┌─ EXERCISE INPUTS

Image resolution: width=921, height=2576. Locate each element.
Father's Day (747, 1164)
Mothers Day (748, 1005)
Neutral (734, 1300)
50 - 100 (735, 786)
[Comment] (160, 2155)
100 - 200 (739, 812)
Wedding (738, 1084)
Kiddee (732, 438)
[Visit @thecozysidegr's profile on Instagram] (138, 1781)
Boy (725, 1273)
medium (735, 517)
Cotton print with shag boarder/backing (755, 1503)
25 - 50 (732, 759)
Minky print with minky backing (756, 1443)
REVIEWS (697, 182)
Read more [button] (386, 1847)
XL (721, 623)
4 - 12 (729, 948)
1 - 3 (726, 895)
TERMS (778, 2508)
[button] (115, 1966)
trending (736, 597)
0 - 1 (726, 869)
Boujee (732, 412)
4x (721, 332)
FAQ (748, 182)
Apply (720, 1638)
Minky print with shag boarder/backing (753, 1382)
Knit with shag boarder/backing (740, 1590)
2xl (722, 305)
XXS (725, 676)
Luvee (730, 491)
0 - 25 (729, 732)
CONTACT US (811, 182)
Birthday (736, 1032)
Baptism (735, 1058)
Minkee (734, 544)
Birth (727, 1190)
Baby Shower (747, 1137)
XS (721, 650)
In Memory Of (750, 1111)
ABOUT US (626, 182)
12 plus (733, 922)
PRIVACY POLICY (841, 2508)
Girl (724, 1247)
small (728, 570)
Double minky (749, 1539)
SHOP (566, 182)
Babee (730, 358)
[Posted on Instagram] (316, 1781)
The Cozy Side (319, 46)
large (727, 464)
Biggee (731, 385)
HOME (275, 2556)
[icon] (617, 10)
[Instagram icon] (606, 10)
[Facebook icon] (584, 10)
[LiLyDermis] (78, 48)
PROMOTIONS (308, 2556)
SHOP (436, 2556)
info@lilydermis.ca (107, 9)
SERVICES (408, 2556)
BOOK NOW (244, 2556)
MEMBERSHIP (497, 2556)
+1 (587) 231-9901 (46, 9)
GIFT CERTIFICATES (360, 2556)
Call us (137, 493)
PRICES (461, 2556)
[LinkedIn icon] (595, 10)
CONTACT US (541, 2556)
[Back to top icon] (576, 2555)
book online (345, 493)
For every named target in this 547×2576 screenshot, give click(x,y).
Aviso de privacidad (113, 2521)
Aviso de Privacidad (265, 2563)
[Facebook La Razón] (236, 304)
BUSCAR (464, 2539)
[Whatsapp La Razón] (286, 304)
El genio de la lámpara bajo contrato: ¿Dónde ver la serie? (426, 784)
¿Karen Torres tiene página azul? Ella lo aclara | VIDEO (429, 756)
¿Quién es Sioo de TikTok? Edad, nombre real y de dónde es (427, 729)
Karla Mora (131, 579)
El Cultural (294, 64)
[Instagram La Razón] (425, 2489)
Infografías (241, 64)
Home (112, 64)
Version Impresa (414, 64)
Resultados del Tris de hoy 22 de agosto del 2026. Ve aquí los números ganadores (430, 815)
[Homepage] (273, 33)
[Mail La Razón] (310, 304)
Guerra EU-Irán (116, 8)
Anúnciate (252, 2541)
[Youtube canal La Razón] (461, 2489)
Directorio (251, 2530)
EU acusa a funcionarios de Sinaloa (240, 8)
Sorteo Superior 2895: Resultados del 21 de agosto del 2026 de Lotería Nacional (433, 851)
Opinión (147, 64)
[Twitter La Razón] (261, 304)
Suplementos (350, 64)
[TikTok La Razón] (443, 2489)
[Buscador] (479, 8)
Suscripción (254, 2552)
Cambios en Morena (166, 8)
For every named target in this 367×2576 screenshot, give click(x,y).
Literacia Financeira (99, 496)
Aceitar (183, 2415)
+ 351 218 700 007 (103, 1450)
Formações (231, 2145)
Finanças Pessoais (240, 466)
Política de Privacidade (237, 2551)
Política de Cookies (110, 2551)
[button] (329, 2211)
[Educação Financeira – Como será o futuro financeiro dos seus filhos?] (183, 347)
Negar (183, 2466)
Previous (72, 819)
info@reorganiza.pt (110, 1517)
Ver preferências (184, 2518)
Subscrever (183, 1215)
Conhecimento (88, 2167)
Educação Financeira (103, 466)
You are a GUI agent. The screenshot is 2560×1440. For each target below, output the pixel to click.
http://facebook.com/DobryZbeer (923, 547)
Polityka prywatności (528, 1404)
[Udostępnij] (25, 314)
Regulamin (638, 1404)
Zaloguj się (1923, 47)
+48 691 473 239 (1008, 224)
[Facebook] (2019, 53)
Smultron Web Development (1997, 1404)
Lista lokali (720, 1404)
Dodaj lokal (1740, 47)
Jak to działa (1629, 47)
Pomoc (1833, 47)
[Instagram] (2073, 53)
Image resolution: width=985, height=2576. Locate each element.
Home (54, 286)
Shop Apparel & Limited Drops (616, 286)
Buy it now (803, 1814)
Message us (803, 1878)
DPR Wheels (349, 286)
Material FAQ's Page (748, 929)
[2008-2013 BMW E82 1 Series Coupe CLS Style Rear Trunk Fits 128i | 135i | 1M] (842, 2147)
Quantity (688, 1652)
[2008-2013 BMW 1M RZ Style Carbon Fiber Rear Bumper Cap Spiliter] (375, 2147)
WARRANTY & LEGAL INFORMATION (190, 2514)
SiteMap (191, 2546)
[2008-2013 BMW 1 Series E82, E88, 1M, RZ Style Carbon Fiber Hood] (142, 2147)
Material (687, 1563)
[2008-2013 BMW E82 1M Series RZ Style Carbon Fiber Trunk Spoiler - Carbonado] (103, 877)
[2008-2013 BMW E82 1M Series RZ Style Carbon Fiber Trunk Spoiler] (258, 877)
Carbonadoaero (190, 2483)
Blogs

└─

● ASSIGNMENT: All the lines above should be written out once more, exactly.

● EXERCISE RESULT:
Image resolution: width=921, height=2576. Locate each element.
Father's Day (747, 1164)
Mothers Day (748, 1005)
Neutral (734, 1300)
50 - 100 (735, 786)
[Comment] (160, 2155)
100 - 200 (739, 812)
Wedding (738, 1084)
Kiddee (732, 438)
[Visit @thecozysidegr's profile on Instagram] (138, 1781)
Boy (725, 1273)
medium (735, 517)
Cotton print with shag boarder/backing (755, 1503)
25 - 50 (732, 759)
Minky print with minky backing (756, 1443)
REVIEWS (697, 182)
Read more [button] (386, 1847)
XL (721, 623)
4 - 12 (729, 948)
1 - 3 (726, 895)
TERMS (778, 2508)
[button] (115, 1966)
trending (736, 597)
0 - 1 (726, 869)
Boujee (732, 412)
4x (721, 332)
FAQ (748, 182)
Apply (720, 1638)
Minky print with shag boarder/backing (753, 1382)
Knit with shag boarder/backing (740, 1590)
2xl (722, 305)
XXS (725, 676)
Luvee (730, 491)
0 - 25 (729, 732)
CONTACT US (811, 182)
Birthday (736, 1032)
Baptism (735, 1058)
Minkee (734, 544)
Birth (727, 1190)
Baby Shower (747, 1137)
XS (721, 650)
In Memory Of (750, 1111)
ABOUT US (626, 182)
12 plus (733, 922)
PRIVACY POLICY (841, 2508)
Girl (724, 1247)
small (728, 570)
Double minky (749, 1539)
SHOP (566, 182)
Babee (730, 358)
[Posted on Instagram] (316, 1781)
The Cozy Side (319, 46)
large (727, 464)
Biggee (731, 385)
HOME (275, 2556)
[icon] (617, 10)
[Instagram icon] (606, 10)
[Facebook icon] (584, 10)
[LiLyDermis] (78, 48)
PROMOTIONS (308, 2556)
SHOP (436, 2556)
info@lilydermis.ca (107, 9)
SERVICES (408, 2556)
BOOK NOW (244, 2556)
MEMBERSHIP (497, 2556)
+1 (587) 231-9901 (46, 9)
GIFT CERTIFICATES (360, 2556)
Call us (137, 493)
PRICES (461, 2556)
[LinkedIn icon] (595, 10)
CONTACT US (541, 2556)
[Back to top icon] (576, 2555)
book online (345, 493)
For every named target in this 547×2576 screenshot, give click(x,y).
Aviso de privacidad (113, 2521)
Aviso de Privacidad (265, 2563)
[Facebook La Razón] (236, 304)
BUSCAR (464, 2539)
[Whatsapp La Razón] (286, 304)
El genio de la lámpara bajo contrato: ¿Dónde ver la serie? (426, 784)
¿Karen Torres tiene página azul? Ella lo aclara | VIDEO (429, 756)
¿Quién es Sioo de TikTok? Edad, nombre real y de dónde es (427, 729)
Karla Mora (131, 579)
El Cultural (294, 64)
[Instagram La Razón] (425, 2489)
Infografías (241, 64)
Home (112, 64)
Version Impresa (414, 64)
Resultados del Tris de hoy 22 de agosto del 2026. Ve aquí los números ganadores (430, 815)
[Homepage] (273, 33)
[Mail La Razón] (310, 304)
Guerra EU-Irán (116, 8)
Anúnciate (252, 2541)
[Youtube canal La Razón] (461, 2489)
Directorio (251, 2530)
EU acusa a funcionarios de Sinaloa (240, 8)
Sorteo Superior 2895: Resultados del 21 de agosto del 2026 de Lotería Nacional (433, 851)
Opinión (147, 64)
[Twitter La Razón] (261, 304)
Suplementos (350, 64)
[TikTok La Razón] (443, 2489)
[Buscador] (479, 8)
Suscripción (254, 2552)
Cambios en Morena (166, 8)
For every named target in this 367×2576 screenshot, give click(x,y).
Literacia Financeira (99, 496)
Aceitar (183, 2415)
+ 351 218 700 007 (103, 1450)
Formações (231, 2145)
Finanças Pessoais (240, 466)
Política de Privacidade (237, 2551)
Política de Cookies (110, 2551)
[button] (329, 2211)
[Educação Financeira – Como será o futuro financeiro dos seus filhos?] (183, 347)
Negar (183, 2466)
Previous (72, 819)
info@reorganiza.pt (110, 1517)
Ver preferências (184, 2518)
Subscrever (183, 1215)
Conhecimento (88, 2167)
Educação Financeira (103, 466)
You are a GUI agent. The screenshot is 2560×1440. For each target below, output the pixel to click.
http://facebook.com/DobryZbeer (923, 547)
Polityka prywatności (528, 1404)
[Udostępnij] (25, 314)
Regulamin (638, 1404)
Zaloguj się (1923, 47)
+48 691 473 239 (1008, 224)
[Facebook] (2019, 53)
Smultron Web Development (1997, 1404)
Lista lokali (720, 1404)
Dodaj lokal (1740, 47)
Jak to działa (1629, 47)
Pomoc (1833, 47)
[Instagram] (2073, 53)
Image resolution: width=985, height=2576. Locate each element.
Home (54, 286)
Shop Apparel & Limited Drops (616, 286)
Buy it now (803, 1814)
Message us (803, 1878)
DPR Wheels (349, 286)
Material FAQ's Page (748, 929)
[2008-2013 BMW E82 1 Series Coupe CLS Style Rear Trunk Fits 128i | 135i | 1M] (842, 2147)
Quantity (688, 1652)
[2008-2013 BMW 1M RZ Style Carbon Fiber Rear Bumper Cap Spiliter] (375, 2147)
WARRANTY & LEGAL INFORMATION (190, 2514)
SiteMap (191, 2546)
[2008-2013 BMW 1 Series E82, E88, 1M, RZ Style Carbon Fiber Hood] (142, 2147)
Material (687, 1563)
[2008-2013 BMW E82 1M Series RZ Style Carbon Fiber Trunk Spoiler - Carbonado] (103, 877)
[2008-2013 BMW E82 1M Series RZ Style Carbon Fiber Trunk Spoiler] (258, 877)
Carbonadoaero (190, 2483)
Blogs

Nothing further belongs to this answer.